KING CITY, Ont. — Using technology to monitor driver behaviour can result in immediate improvements, but unless there’s a benefit to drivers, those improvements may be short-lived.
That was what Mike Millian, fleet manager for Hensall District Co-op in southwestern Ontario, discovered when deploying electronic on-board recorders across its fleet of 74 highway trucks.
Speaking at the Private Motor Truck Council of Canada’s annual convention, Millian said the company began installing the recording devices in October 2011 to measure idle-time, speed and harsh braking incidents. While the plan at the outset was to offer some meaningful incentives to the best-performing drivers, Millian said some fleet-wide benchmarking was first required.
“Our plan from the start was to provide a driver bonus program to those meeting or exceeding the standard,” Millian said. “We wanted to share the savings with drivers.”
Hensall District Co-op noticed an immediate improvement in driver behaviour upon installing the devices, but soon after the improvements “flatlined,” according to Millian, and shortly thereafter, incidents began to creep upwards. Millian attributed this to the fact drivers didn’t see what was in it for them.

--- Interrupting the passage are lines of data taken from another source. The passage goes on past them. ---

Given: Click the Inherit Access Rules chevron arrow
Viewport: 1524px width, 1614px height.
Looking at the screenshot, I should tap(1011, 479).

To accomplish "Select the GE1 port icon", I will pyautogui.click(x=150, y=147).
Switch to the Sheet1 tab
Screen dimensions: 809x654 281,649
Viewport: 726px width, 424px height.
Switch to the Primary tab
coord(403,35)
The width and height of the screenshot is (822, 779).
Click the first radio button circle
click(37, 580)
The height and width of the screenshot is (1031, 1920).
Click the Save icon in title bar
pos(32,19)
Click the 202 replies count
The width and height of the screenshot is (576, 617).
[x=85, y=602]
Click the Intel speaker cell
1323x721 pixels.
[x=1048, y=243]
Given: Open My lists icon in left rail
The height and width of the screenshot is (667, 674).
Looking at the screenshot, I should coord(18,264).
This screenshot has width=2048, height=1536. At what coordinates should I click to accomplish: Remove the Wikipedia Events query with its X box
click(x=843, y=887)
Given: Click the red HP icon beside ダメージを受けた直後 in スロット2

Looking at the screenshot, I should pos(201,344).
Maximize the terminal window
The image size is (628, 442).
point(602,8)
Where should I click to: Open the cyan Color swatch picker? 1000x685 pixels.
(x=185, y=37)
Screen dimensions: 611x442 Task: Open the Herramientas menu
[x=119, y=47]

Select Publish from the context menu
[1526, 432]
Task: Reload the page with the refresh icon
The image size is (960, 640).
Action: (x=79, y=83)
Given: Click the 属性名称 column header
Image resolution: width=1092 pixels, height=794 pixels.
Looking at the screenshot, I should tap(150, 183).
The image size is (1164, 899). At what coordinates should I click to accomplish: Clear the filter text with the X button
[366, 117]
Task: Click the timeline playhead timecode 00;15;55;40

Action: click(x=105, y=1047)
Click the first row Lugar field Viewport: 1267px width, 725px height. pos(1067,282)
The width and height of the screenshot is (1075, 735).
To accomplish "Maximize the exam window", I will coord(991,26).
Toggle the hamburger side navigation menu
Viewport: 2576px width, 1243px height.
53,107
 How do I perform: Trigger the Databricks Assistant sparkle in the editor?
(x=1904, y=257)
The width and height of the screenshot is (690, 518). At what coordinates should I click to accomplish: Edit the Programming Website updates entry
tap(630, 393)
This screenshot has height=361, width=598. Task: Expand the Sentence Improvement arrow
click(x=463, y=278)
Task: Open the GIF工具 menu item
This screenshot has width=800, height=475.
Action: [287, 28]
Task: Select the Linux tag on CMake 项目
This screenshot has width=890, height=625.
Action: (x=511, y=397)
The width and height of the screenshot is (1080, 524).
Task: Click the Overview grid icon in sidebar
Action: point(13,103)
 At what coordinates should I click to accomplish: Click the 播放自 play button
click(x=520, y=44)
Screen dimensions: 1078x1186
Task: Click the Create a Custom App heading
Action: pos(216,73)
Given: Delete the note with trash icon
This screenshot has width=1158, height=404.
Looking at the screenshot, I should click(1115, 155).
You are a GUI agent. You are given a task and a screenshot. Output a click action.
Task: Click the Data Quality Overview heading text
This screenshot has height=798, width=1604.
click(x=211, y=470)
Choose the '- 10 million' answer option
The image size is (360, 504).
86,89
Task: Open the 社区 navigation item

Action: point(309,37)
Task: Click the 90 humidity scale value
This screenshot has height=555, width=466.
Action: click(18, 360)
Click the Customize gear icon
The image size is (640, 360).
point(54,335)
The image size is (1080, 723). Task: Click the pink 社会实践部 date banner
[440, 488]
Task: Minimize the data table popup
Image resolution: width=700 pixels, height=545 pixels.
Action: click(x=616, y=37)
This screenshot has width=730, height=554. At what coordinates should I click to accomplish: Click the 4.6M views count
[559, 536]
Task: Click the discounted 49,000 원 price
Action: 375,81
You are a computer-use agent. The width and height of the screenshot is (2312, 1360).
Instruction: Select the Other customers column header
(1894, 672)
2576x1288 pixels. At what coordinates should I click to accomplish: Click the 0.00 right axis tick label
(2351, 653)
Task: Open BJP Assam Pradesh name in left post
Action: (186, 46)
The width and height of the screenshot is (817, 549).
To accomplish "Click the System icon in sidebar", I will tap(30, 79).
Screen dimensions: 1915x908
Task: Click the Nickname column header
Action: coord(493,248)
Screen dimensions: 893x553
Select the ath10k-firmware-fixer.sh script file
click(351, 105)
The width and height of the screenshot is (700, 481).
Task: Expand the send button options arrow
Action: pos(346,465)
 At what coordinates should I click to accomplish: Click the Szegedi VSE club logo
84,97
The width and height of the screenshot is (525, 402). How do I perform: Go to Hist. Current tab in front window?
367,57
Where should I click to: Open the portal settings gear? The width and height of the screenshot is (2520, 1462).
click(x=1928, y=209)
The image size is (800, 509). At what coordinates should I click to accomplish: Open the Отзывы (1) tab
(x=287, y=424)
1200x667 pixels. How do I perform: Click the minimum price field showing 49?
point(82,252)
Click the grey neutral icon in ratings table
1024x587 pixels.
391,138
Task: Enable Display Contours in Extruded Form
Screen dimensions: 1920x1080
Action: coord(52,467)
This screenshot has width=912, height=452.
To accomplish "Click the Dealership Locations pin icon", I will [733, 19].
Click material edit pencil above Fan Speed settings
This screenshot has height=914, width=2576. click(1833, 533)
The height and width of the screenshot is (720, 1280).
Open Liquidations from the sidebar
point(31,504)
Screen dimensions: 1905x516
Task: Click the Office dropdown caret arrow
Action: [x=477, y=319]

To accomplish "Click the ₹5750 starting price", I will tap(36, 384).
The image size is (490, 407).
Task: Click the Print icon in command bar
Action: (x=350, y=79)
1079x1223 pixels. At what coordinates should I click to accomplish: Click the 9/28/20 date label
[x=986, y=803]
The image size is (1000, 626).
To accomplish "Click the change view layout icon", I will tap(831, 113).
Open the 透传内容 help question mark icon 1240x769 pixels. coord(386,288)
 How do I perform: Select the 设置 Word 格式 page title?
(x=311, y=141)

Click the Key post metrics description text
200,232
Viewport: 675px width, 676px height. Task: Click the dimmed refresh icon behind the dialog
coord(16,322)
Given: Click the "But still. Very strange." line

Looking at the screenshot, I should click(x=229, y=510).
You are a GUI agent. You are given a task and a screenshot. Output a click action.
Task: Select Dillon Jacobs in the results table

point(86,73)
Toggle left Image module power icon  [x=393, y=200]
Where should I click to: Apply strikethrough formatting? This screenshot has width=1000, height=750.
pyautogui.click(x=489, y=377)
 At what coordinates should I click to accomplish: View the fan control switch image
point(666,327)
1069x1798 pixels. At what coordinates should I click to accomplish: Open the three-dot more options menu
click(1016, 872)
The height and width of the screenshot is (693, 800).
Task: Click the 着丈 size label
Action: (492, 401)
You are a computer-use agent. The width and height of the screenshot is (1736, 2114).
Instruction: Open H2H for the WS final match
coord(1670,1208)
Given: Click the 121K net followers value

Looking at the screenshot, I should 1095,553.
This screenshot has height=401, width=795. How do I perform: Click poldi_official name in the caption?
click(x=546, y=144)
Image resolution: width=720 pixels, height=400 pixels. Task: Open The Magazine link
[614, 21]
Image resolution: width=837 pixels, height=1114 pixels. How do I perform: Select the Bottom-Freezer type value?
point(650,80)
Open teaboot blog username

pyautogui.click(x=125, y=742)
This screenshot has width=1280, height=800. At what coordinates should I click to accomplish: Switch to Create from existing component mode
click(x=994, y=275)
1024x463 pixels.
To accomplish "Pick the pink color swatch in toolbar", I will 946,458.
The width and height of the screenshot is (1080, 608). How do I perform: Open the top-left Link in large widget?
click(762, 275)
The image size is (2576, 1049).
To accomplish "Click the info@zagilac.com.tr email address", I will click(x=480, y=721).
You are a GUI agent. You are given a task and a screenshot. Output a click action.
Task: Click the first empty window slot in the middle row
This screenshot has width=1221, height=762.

However, Millian said it was important to build an incentive program around a realistic baseline and to deliver achievable – but not too easy – targets. It spent nine months analyzing the fleet’s data before establishing a baseline.
“If you are going to do a bonus program, you have to make sure of two things,” Millian said. “One, that the bar is not set so high that no one can achieve it; and don’t set it so low that everybody can achieve it without putting any effort into it whatsoever.”
The incentive program was rolled out in December 2012. To qualify, drivers had to average at least 800 kilometres per week for the quarter. The maximum bonus that could be achieved was $25 per week, paid quarterly. Driver stats were tracked and shared regularly, so drivers could monitor their performance.
Any at-fault accident or CVOR infraction wiped out a driver’s bonus for that quarter. Harsh-braking incidents resulted in a 20% reduction of that week’s bonus, though Millian said drivers had the opportunity to call in right away of there were extenuating circumstances, and have that incident wiped from the record.
“If you tell me you had a harsh brake because a car cut you off or a kid ran out onto the road, obviously I want you to hit the brakes,” Millian said. “Call me and explain it to me and we’ll remove it. But if the same driver has 10 harsh brakes every week, we’re going to start not to believe your stories.”
Hensall also set a pre-determined idle-time limit for each division, based on routes, loads, etc. Exceeding that target cost a driver 40% of their weekly bonus.
When measuring speed, Millian said the company provided a 10 km/h grace window, meaning a driver wouldn’t trigger an alert unless they hit 91 km/h in an 80.
Drivers are given weekly, monthly and quarterly scorecards showing them how they perform against the fleet baselines. With the incentive program in place, the results Hensall saw from its drivers were more pronounced and sustained than when the devices were first installed, sans bonuses.
Prior to the bonus program being put in place, Hensall’s idle-time was 13.9% and its kilometres travelled per speed notice was 329. From Jan. 5 to March 29, idle time decreased to 11.5% and the kilometres per speed notice climbed to 601 kms. From March to May, idle time once again declined to 9.6% (warmer weather helped, Millian acknowledged) and the kilometres per speed notice climbed further to 676 kms.
Improvements have continued since then, with idle time dropping to 8.6% since May and kilometres per speed notice up at more than 900 kms.
“It has had a good effect on our drivers,” Millian said of the incentive program. “It targets those who wish to improve, where those who do not improve do not receive any, or as large a bonus.”